> _Records for the task_:
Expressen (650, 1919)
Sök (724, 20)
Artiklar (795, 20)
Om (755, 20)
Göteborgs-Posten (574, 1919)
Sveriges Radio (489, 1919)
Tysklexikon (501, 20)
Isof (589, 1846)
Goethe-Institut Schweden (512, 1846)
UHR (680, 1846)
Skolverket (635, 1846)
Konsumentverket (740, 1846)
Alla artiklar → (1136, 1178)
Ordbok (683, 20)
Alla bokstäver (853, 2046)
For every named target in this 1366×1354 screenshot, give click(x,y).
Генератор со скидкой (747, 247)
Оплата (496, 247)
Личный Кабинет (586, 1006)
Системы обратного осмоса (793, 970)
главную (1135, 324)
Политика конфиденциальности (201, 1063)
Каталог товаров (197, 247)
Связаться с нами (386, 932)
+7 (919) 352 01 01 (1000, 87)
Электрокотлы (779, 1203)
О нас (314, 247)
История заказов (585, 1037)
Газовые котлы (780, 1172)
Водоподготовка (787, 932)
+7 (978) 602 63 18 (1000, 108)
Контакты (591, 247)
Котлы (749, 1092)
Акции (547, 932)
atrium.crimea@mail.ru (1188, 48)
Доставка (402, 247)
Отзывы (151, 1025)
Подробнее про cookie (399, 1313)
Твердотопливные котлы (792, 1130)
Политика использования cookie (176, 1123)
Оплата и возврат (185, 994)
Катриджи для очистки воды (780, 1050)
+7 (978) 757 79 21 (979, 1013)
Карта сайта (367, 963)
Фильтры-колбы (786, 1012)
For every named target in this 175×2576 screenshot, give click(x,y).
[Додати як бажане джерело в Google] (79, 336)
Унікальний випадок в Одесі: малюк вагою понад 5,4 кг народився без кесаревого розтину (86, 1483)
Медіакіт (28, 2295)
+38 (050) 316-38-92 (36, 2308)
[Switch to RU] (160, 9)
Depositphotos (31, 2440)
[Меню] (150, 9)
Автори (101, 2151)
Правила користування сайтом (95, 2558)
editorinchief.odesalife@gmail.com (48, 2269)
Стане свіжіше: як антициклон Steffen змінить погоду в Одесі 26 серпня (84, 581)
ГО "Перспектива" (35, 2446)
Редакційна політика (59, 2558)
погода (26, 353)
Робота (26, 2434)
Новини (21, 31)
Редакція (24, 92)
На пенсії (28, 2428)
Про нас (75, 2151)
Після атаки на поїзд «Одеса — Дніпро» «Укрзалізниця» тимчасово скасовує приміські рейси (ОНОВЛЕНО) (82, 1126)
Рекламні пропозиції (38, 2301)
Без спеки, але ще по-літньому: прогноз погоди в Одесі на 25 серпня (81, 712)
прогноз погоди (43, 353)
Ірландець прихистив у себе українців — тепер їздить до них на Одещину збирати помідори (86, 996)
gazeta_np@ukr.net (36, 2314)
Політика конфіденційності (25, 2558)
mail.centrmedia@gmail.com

> _Instructions for the task_: Reproduce verbatim the stretch of lines beginning with the one containing "Політика конфіденційності (25, 2558)" and ending at the close of the entries above.

> _Task answer_:
Політика конфіденційності (25, 2558)
mail.centrmedia@gmail.com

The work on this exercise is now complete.